- Directions for this task
Reproduce word for word the data that begins at the line containing "You are a GUI" and runs through the end of the data, with both of those lines included. Leave the pictures out of your reply.
# Start of Task material
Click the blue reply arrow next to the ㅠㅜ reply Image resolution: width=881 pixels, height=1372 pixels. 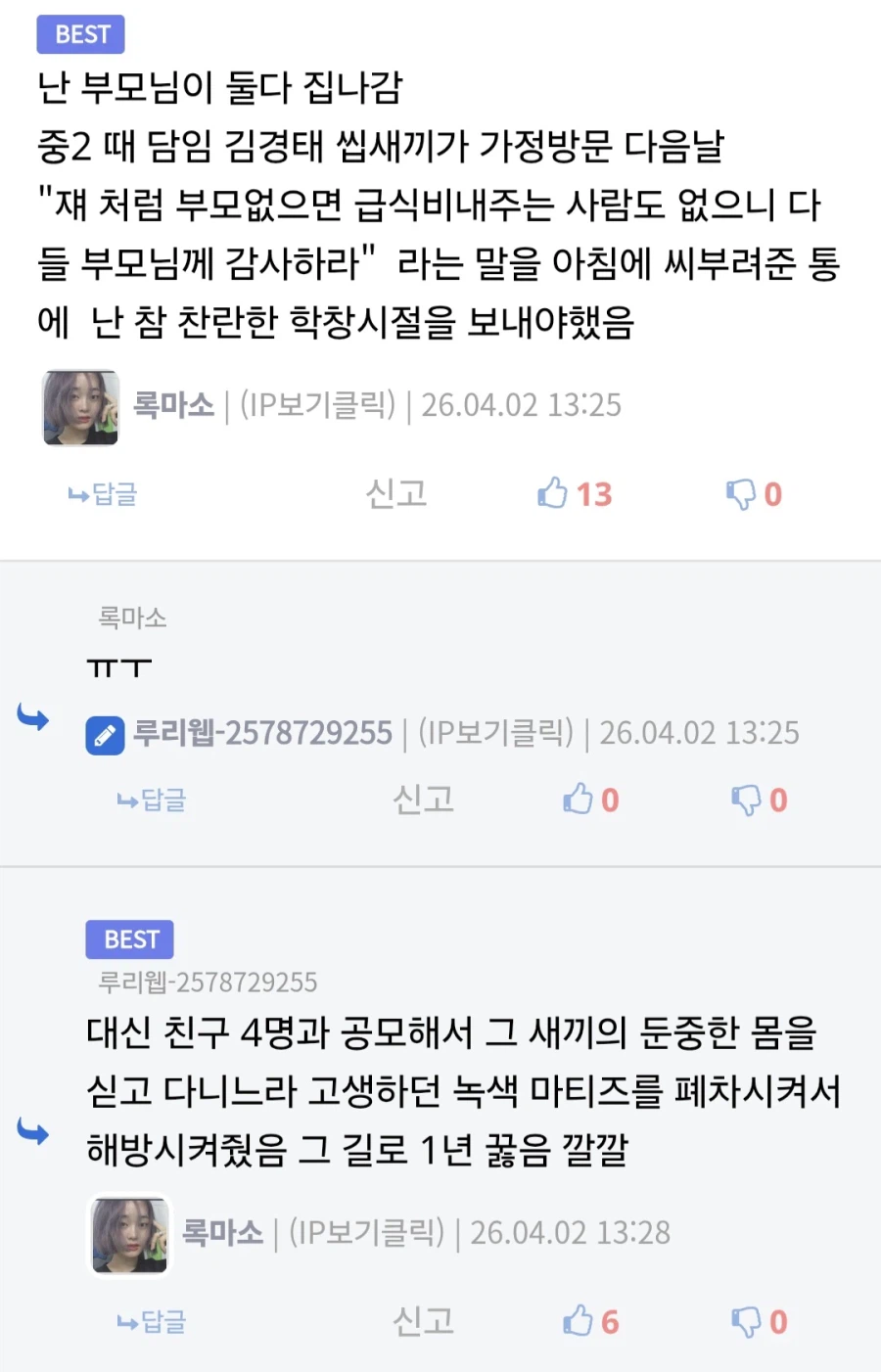34,719
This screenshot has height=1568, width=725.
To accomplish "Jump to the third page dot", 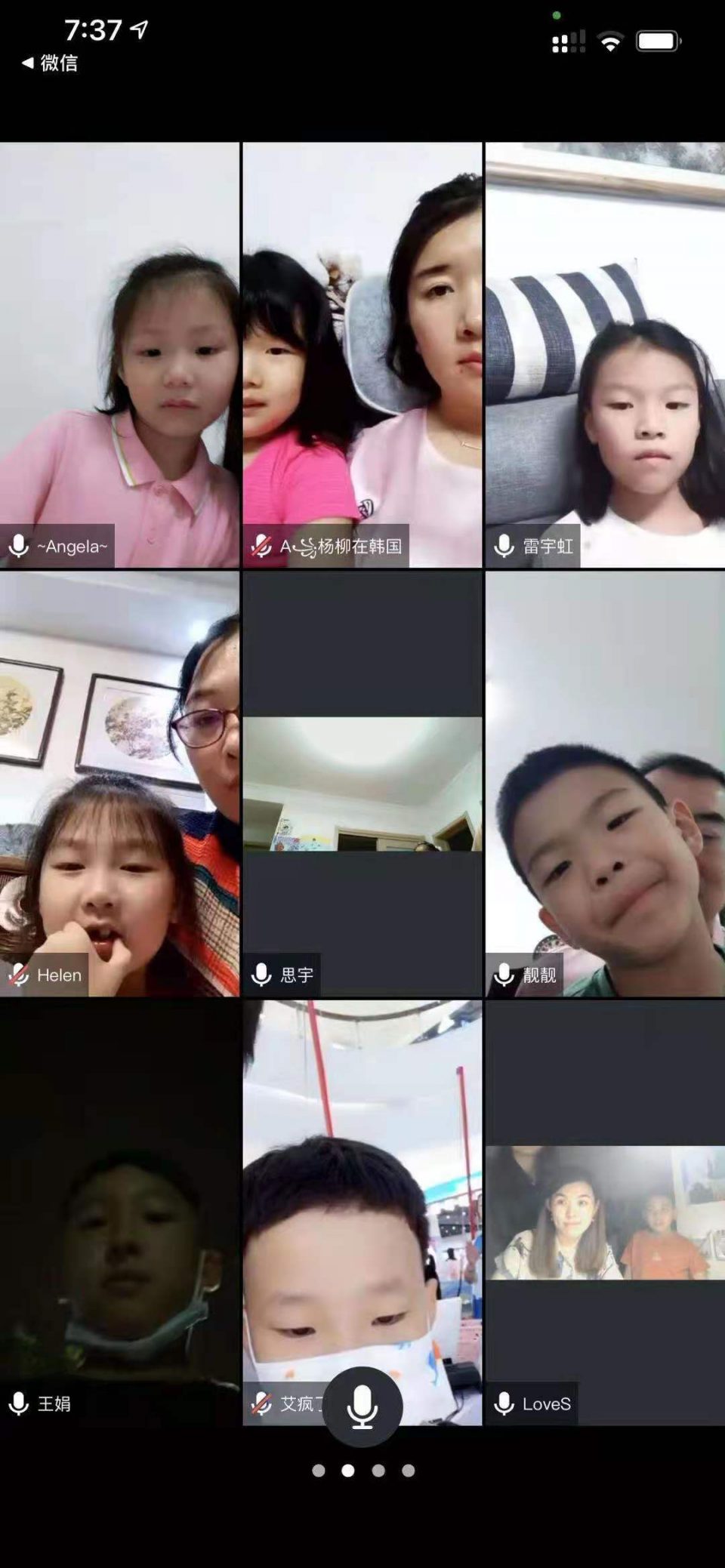I will pos(378,1471).
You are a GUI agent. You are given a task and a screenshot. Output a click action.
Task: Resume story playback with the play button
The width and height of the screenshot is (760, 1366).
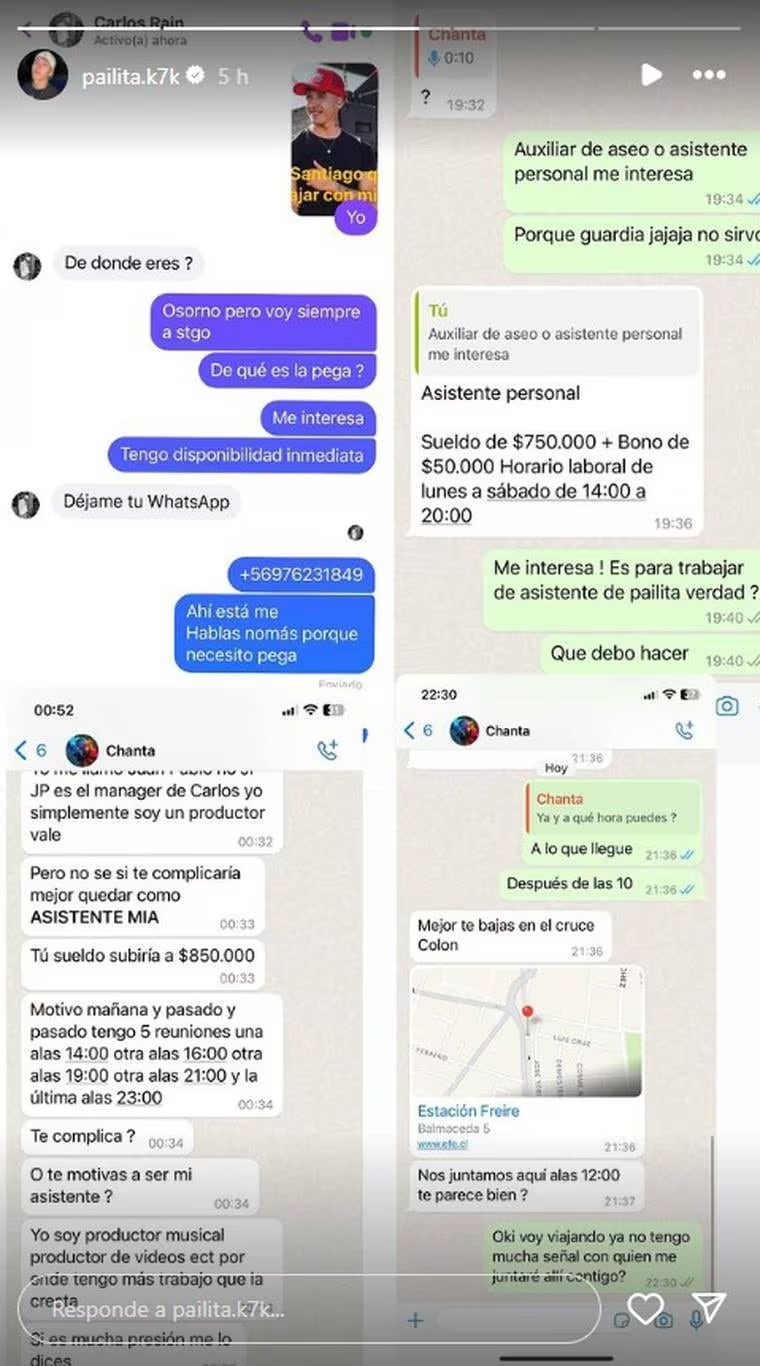tap(651, 74)
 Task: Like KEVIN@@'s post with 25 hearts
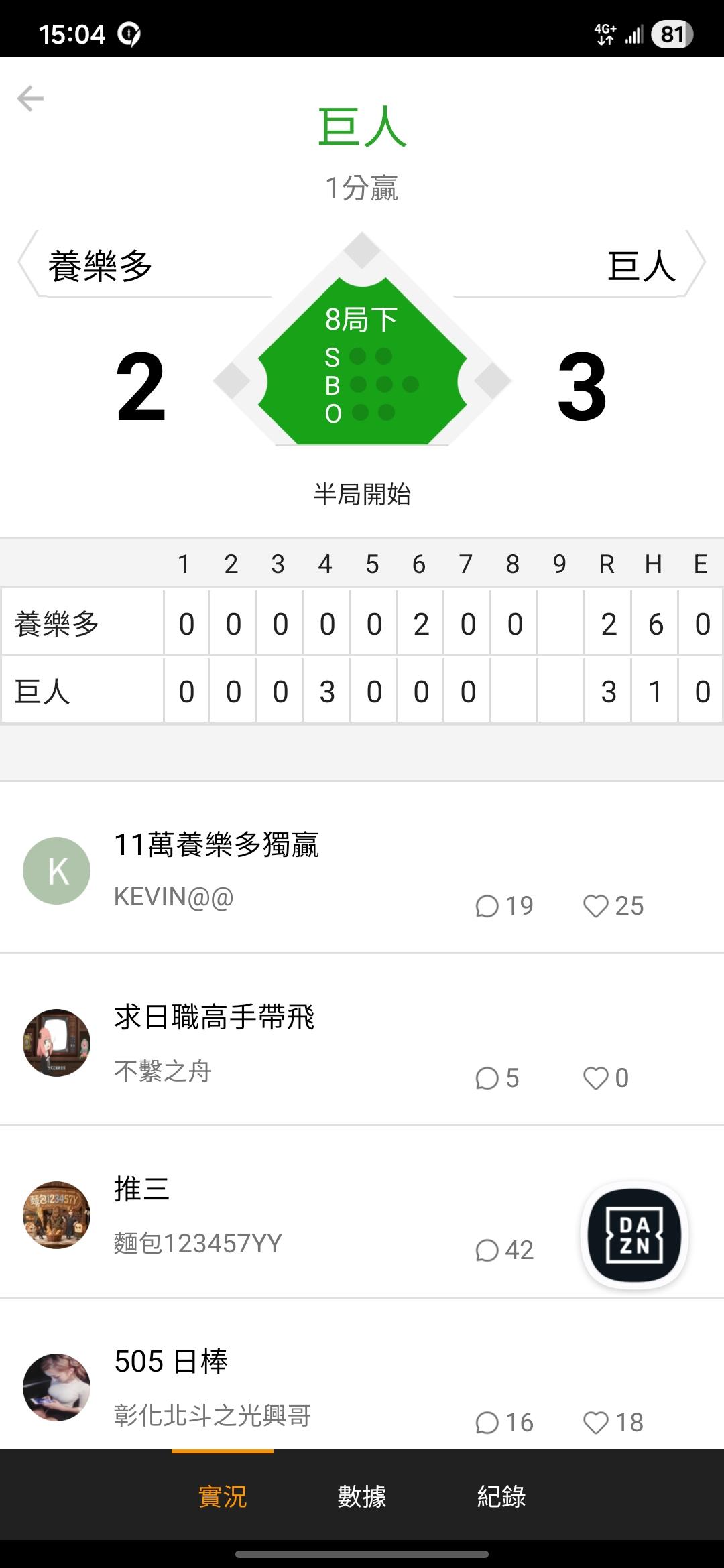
# End of Task material
- Output for this task
You are a GUI agent. You are given a task and a screenshot. Output a click action.
Task: Resume story playback with the play button
The width and height of the screenshot is (760, 1366).
tap(651, 74)
 Task: Like KEVIN@@'s post with 25 hearts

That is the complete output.